◆ Data under study ◆
━━━━━━━━━━

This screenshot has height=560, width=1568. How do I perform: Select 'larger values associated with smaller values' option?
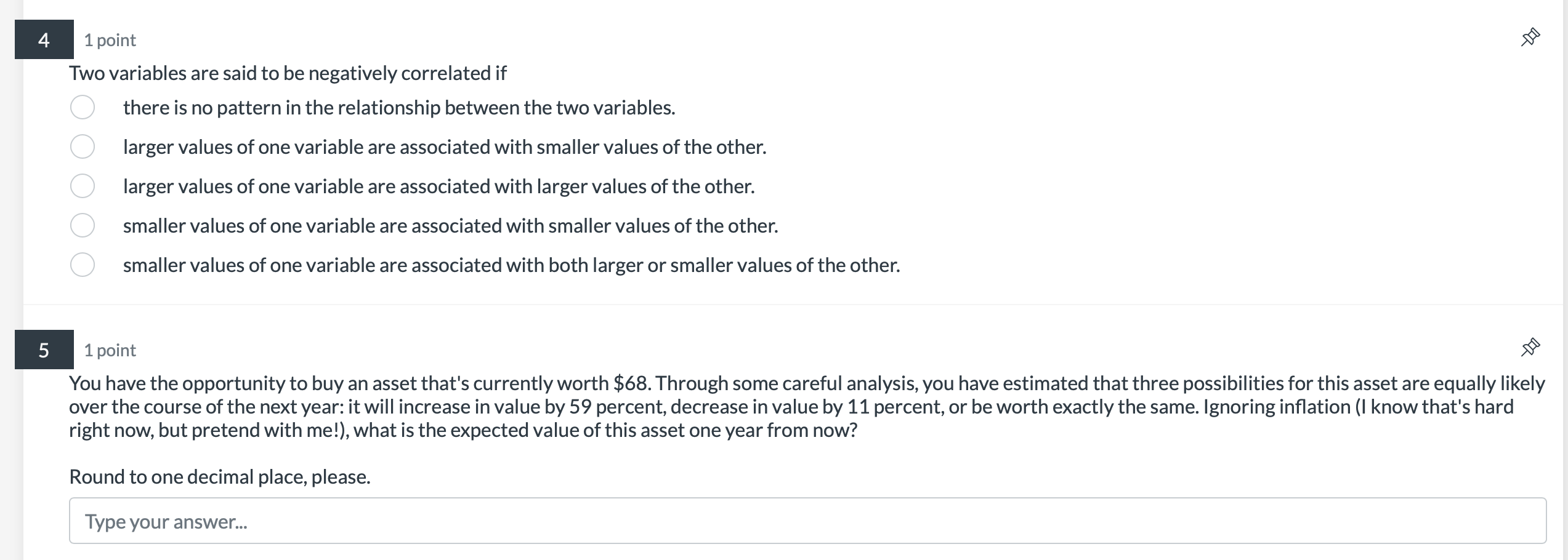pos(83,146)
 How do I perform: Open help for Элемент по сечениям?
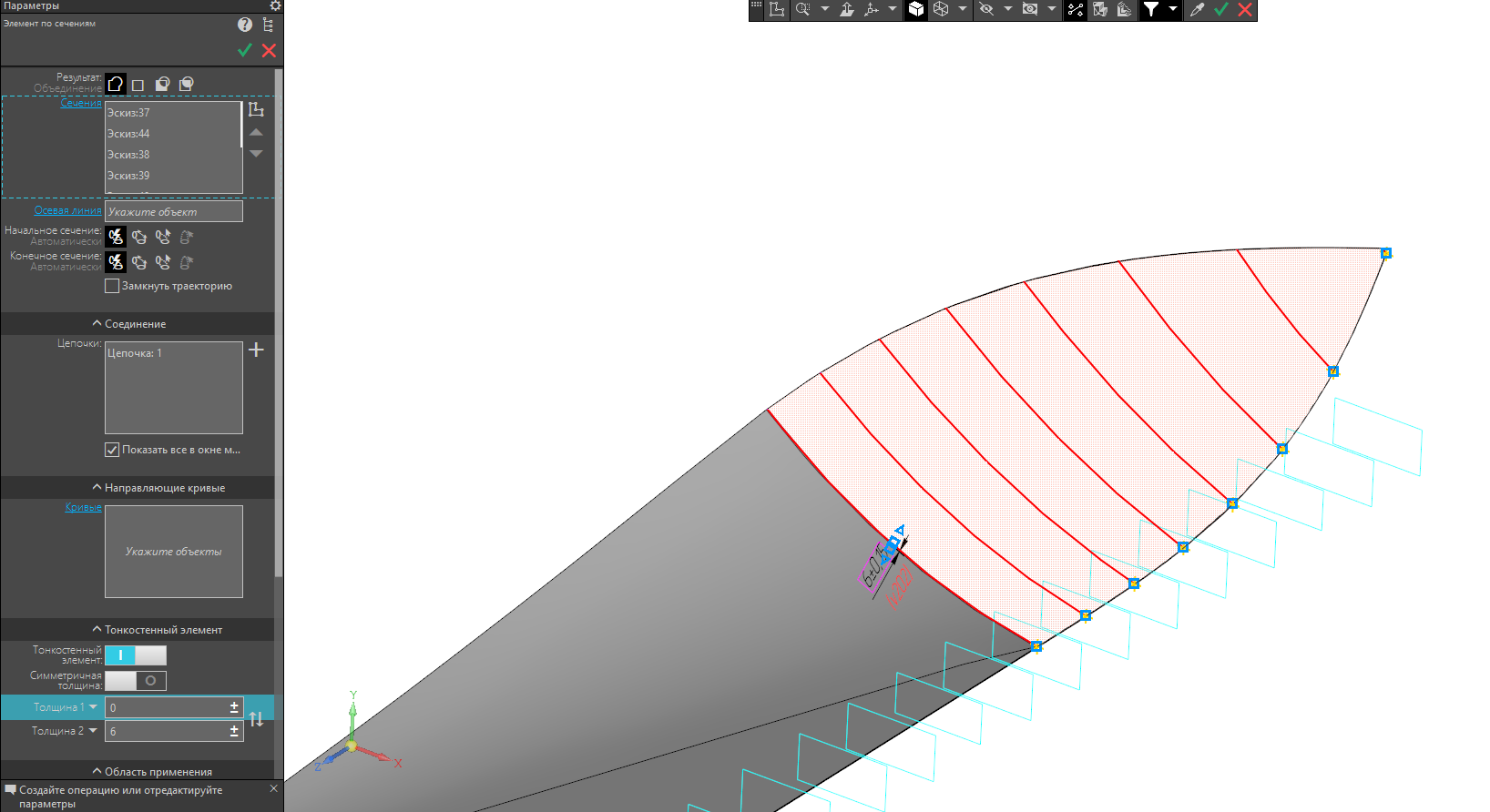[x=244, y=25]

━━━━━━━━━━

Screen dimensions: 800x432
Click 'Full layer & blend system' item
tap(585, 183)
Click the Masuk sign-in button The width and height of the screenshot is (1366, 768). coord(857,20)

━━━━━━━━━━

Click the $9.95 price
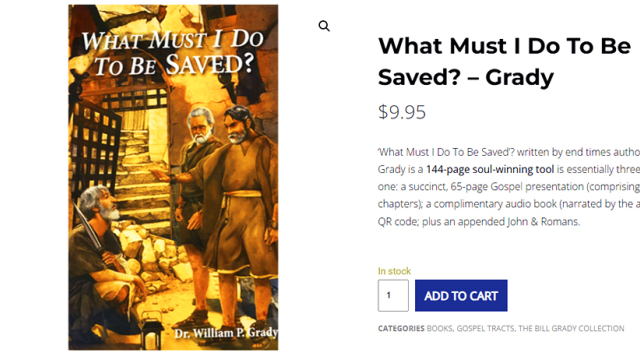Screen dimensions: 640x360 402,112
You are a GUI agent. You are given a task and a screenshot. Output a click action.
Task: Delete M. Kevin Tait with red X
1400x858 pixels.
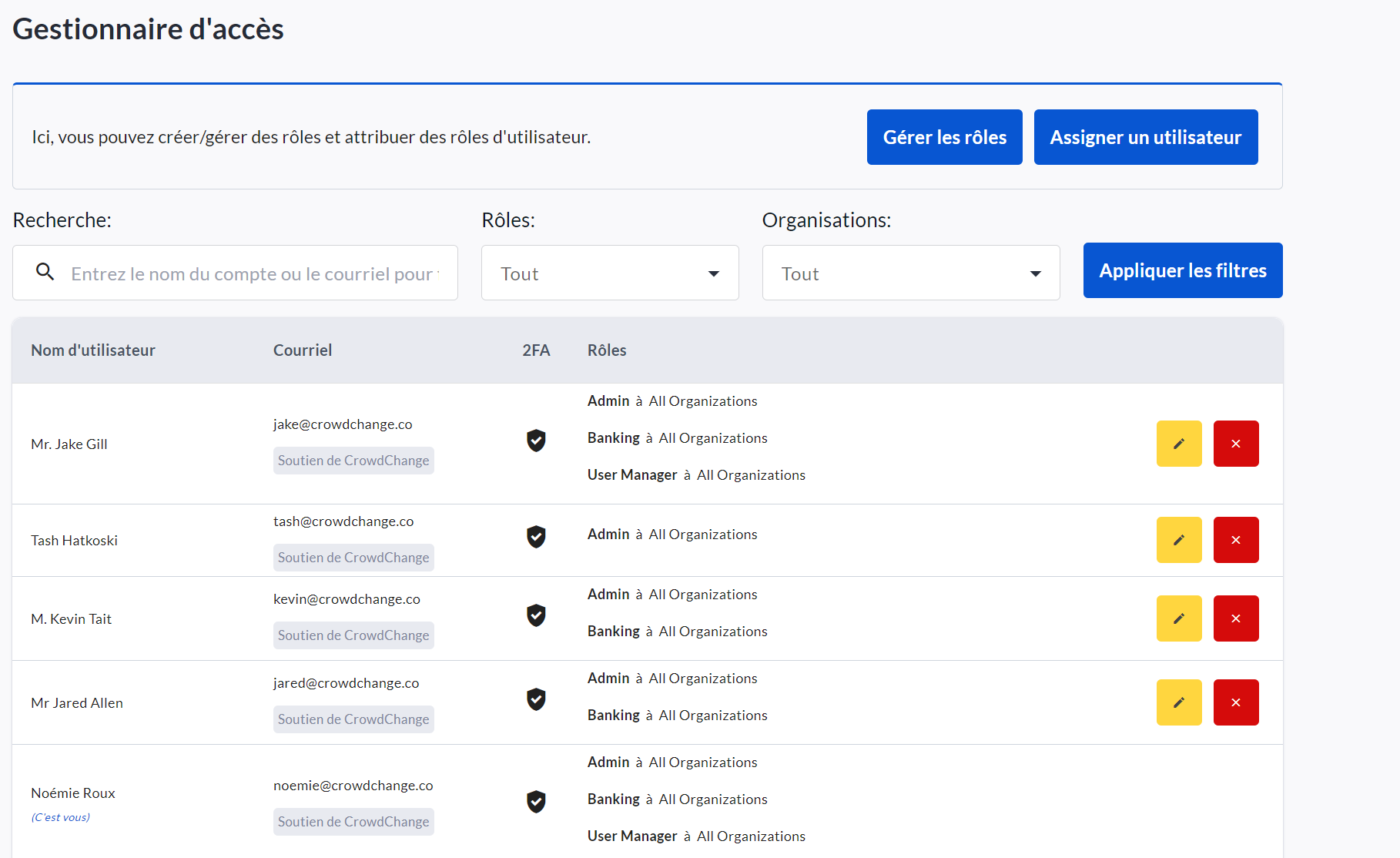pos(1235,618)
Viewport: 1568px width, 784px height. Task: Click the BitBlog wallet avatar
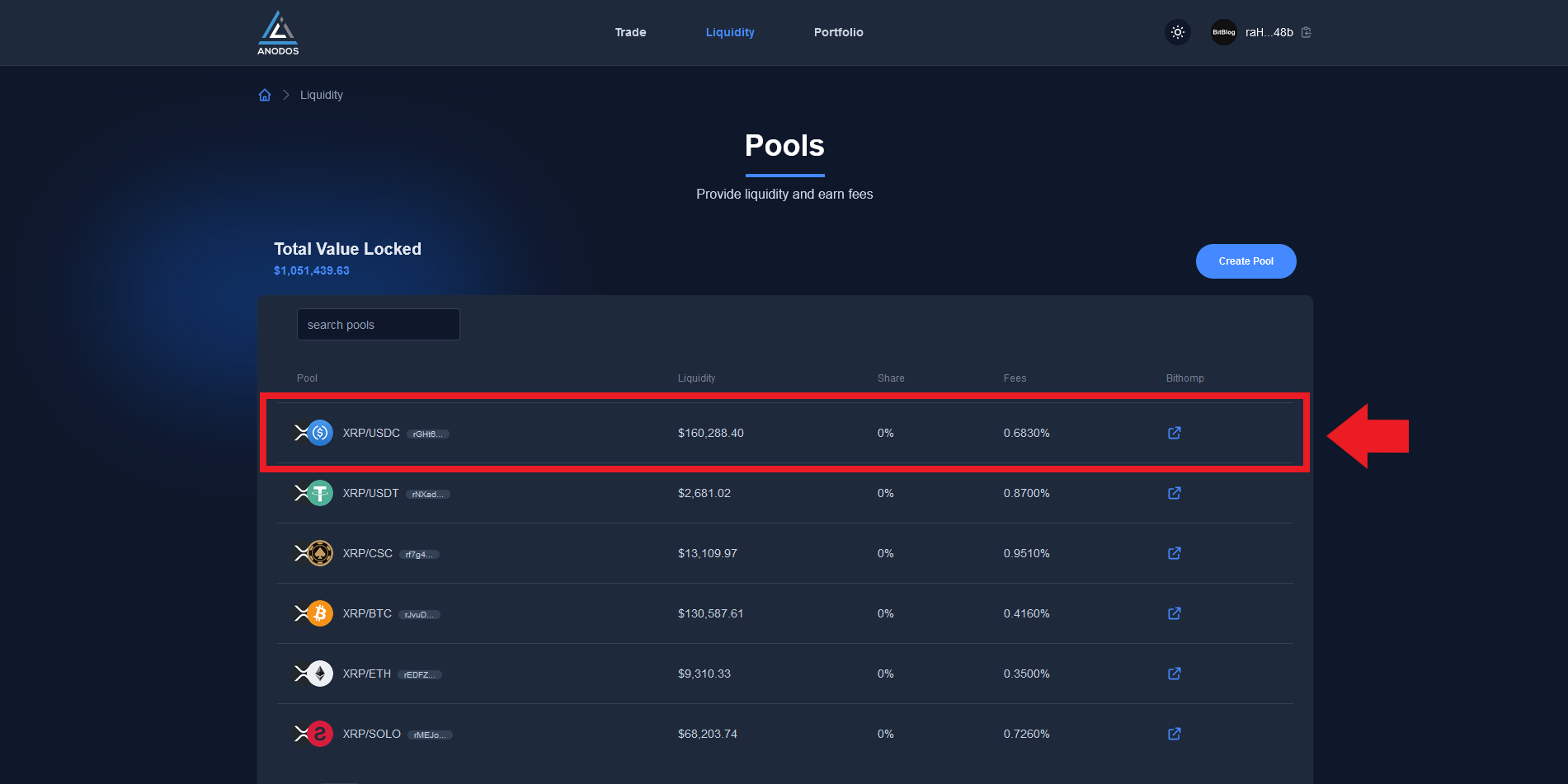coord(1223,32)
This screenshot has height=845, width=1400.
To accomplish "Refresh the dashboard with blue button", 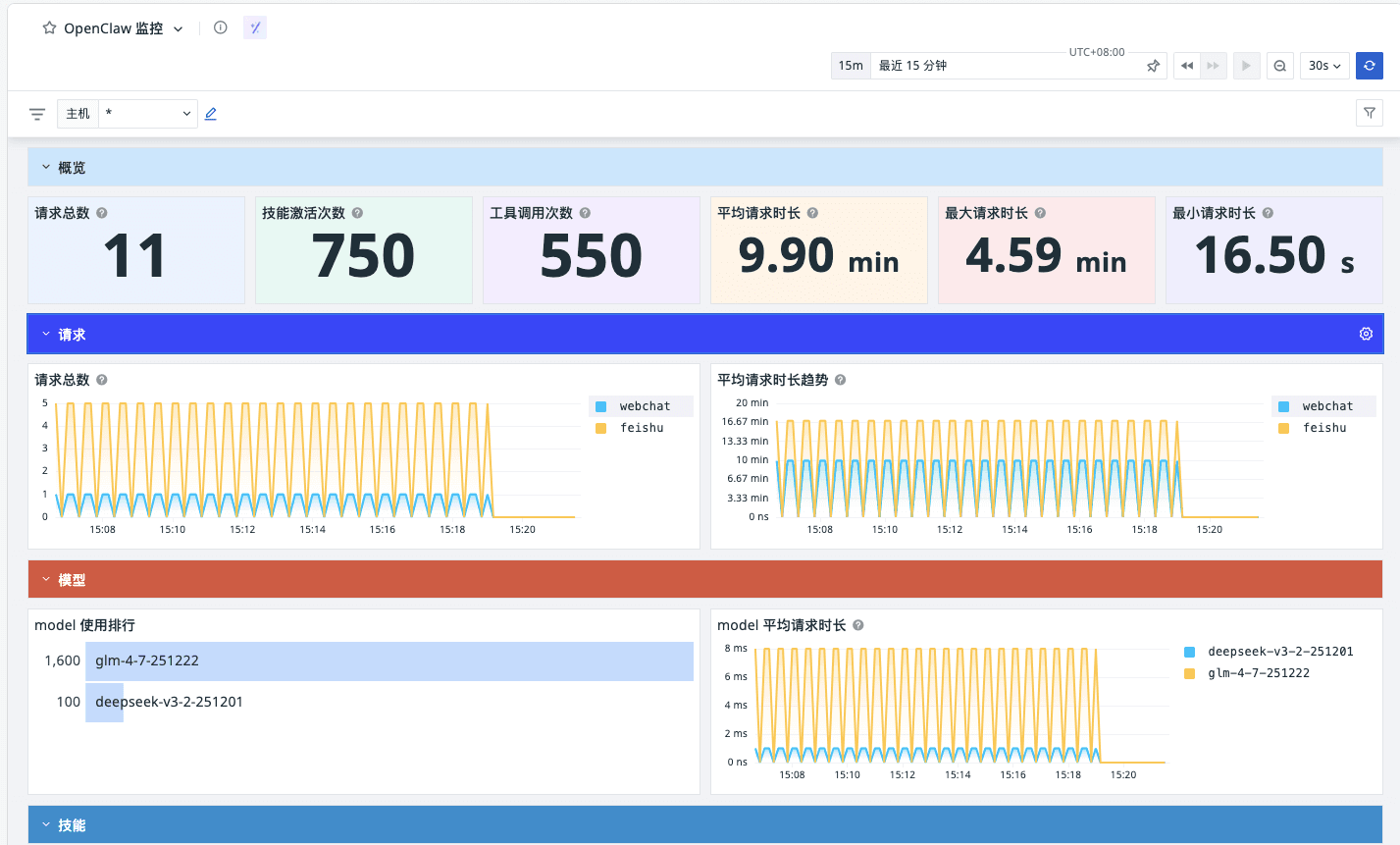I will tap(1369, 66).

━━━━━━━━━━

◆ Task brief ◆
Of the lines above, copy only those from the one holding "Click the $9.95 price" to the one holding "This screenshot has height=845, width=1400.", both included, and exclude every image.

◆ Result of the exercise ◆
Click the $9.95 price
Screen dimensions: 640x360 402,112
You are a GUI agent. You are given a task and a screenshot. Output a click action.
Task: Delete M. Kevin Tait with red X
1400x858 pixels.
pos(1235,618)
Viewport: 1568px width, 784px height. Task: Click the BitBlog wallet avatar
coord(1223,32)
This screenshot has height=845, width=1400.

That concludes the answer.